For decades, weed-lovers from around the world have been drawn to Amsterdam. Today, however, the number of cannabis outlets in the Netherlands has declined to about 750, chiefly as a result of pressure from neighbouring countries who disapprove of the liberal Dutch approach to recreational drug use.

The Netherlands is one of the last EU countries to ban smoking in bars and restaurants, and political support for an exemption from the smoking ban for soft-drugs cafes was urged.

Members of the Labour Party (PvdA) coalition government partners took the view that, as they had "chosen this soft-drugs policy, smoking should be permitted in coffee shops".

"A coffee shop where you are not allowed to smoke is like a swimming pool in which you're not allowed to swim," said the Green Left Party (GroenLinks).

Under the new law, cutting cannabis with tobacco could land coffee-shop owners with a fine of up to €2,400.

New strategies adopted by the coffee shops to entice tobacco-free custom include vaporisers and waterpipes, as well as a larger selection of cakes and cookies laced with cannabis.

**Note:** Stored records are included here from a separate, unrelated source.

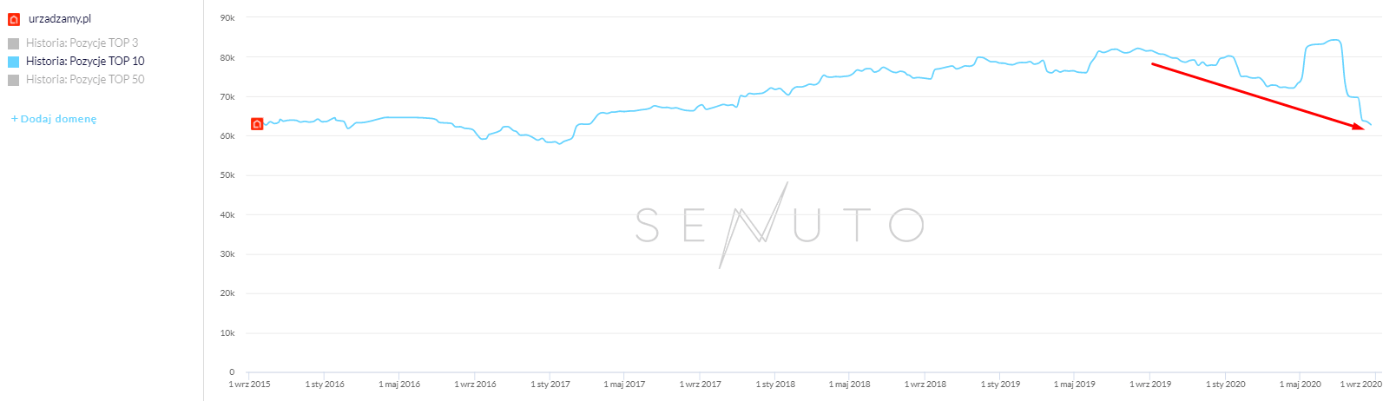Click the Dodaj domenę link
The height and width of the screenshot is (401, 1396).
point(54,119)
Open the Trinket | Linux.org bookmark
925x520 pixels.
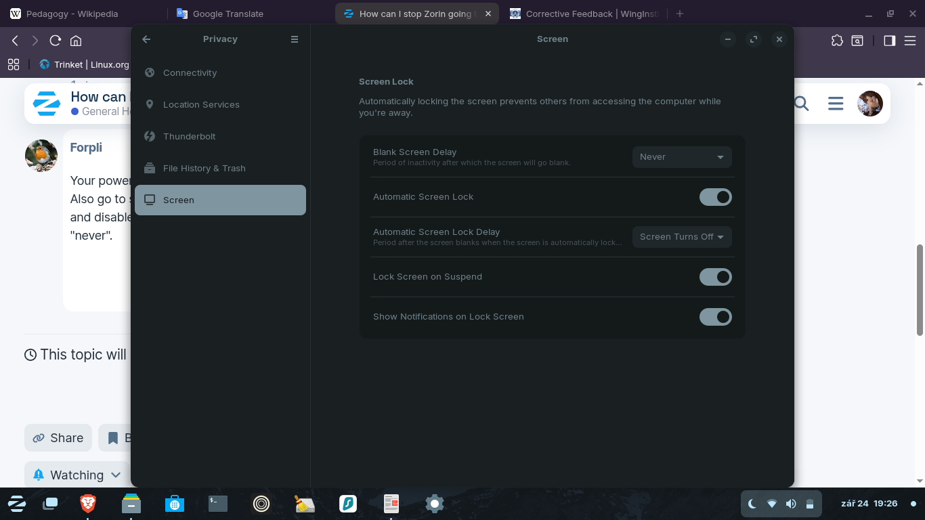click(85, 64)
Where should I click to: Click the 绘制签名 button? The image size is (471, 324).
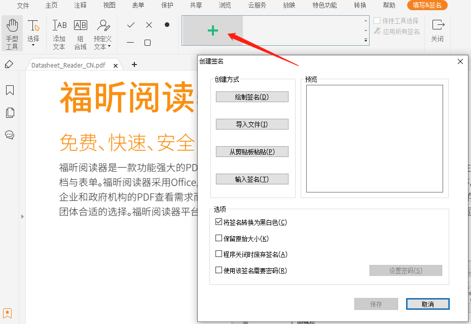tap(252, 97)
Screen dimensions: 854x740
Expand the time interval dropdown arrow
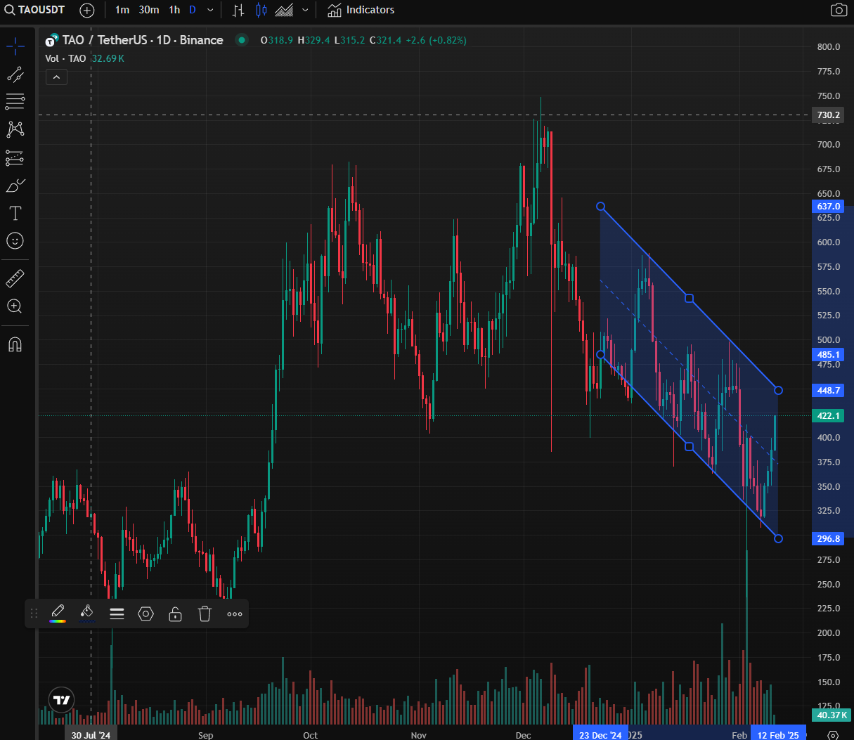click(210, 10)
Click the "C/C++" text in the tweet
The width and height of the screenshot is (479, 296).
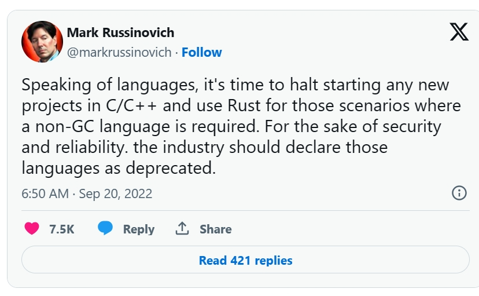click(131, 105)
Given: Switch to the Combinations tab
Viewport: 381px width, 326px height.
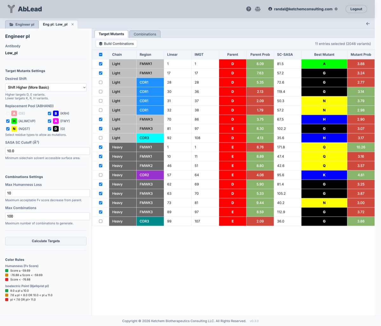Looking at the screenshot, I should click(x=145, y=34).
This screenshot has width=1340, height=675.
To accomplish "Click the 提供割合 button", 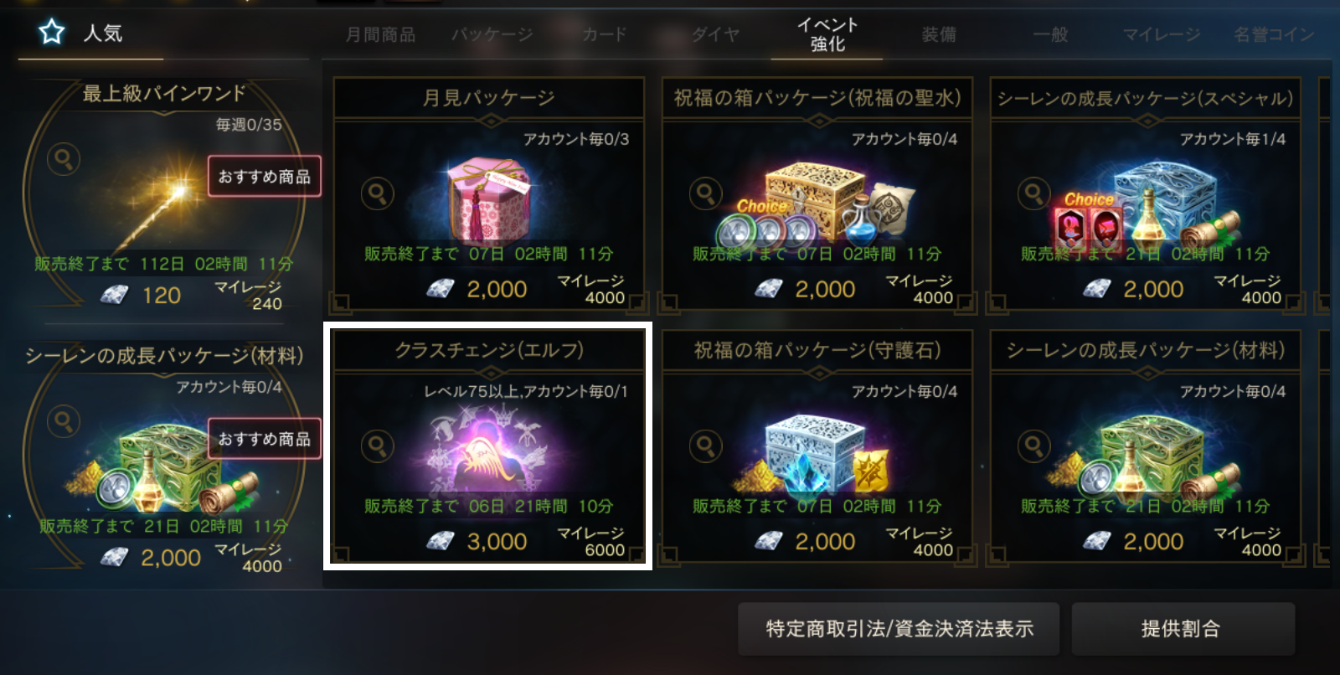I will (1183, 629).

One gadget introduced in Amsterdam's Any Day Coffee Shop works like a vaporiser used for medicinal purposes, transforming the cannabis into vapour, which is then inhaled.

"The vapour broadens the user's thoughts without rendering him apathetic," its creator, who declined to be named, said.

"People will thank me for having changed their lives."

Some of the coffee shops, which provide a menu of coneshaped joints with names like "Shiva Skunk" and "Northern Lights", are substituting herbs such as coltsfoot, a common plant said to taste like oregano, for tobacco.

The Dutch smoking ban, which has already been defied by hundreds of owner-run small cafes - 400 have sought a court injunction to lift the ban, claiming they will have to close - is more liberal than elsewhere.

Restaurants, cafes and coffee shops here are allowed to set up a separate room or glass partition, where smokers are cut off from staff and other customers. As long as they are partitioned and no service is offered in these areas, they stay within the law.

One Dutch bar has come up with the novel idea of a model train that can be loaded with drinks and which runs on tracks through a tunnel to the smoking room, where orders are made via intercom.

Just before midnight yesterday, Zoe, who works in an Amsterdam coffee shop popular with British and Irish tourists, stuck up a couple of no-smoking posters.

"We received no guidelines or instructions from the authorities so it's a case of wait until the first bust," she says.

"We explain that you can smoke pure weed; what we don't say is that this smoking ban is the Dutch government's sneaky way of getting rid of more coffee shops."